- Saved entries -
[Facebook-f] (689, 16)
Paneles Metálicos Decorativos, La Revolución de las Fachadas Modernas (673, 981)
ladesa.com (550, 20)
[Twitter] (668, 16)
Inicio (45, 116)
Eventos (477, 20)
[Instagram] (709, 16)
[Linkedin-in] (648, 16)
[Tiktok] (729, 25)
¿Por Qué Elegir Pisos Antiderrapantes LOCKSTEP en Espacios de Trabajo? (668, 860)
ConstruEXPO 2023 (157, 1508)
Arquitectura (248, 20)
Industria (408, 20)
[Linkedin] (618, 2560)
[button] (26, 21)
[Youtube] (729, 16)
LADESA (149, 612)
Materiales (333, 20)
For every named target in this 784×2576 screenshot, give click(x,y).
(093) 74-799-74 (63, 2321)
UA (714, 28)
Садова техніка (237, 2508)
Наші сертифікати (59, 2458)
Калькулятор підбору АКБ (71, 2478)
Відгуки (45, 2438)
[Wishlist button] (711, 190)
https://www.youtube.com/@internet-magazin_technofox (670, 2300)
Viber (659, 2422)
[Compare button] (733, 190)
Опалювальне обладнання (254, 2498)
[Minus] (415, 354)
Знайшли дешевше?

- Required action -
Restate the data above word for word.

- Solution below -
[Facebook-f] (689, 16)
Paneles Metálicos Decorativos, La Revolución de las Fachadas Modernas (673, 981)
ladesa.com (550, 20)
[Twitter] (668, 16)
Inicio (45, 116)
Eventos (477, 20)
[Instagram] (709, 16)
[Linkedin-in] (648, 16)
[Tiktok] (729, 25)
¿Por Qué Elegir Pisos Antiderrapantes LOCKSTEP en Espacios de Trabajo? (668, 860)
ConstruEXPO 2023 (157, 1508)
Arquitectura (248, 20)
Industria (408, 20)
[Linkedin] (618, 2560)
[button] (26, 21)
[Youtube] (729, 16)
LADESA (149, 612)
Materiales (333, 20)
For every named target in this 784×2576 screenshot, give click(x,y).
(093) 74-799-74 (63, 2321)
UA (714, 28)
Садова техніка (237, 2508)
Наші сертифікати (59, 2458)
Калькулятор підбору АКБ (71, 2478)
Відгуки (45, 2438)
[Wishlist button] (711, 190)
https://www.youtube.com/@internet-magazin_technofox (670, 2300)
Viber (659, 2422)
[Compare button] (733, 190)
Опалювальне обладнання (254, 2498)
[Minus] (415, 354)
Знайшли дешевше?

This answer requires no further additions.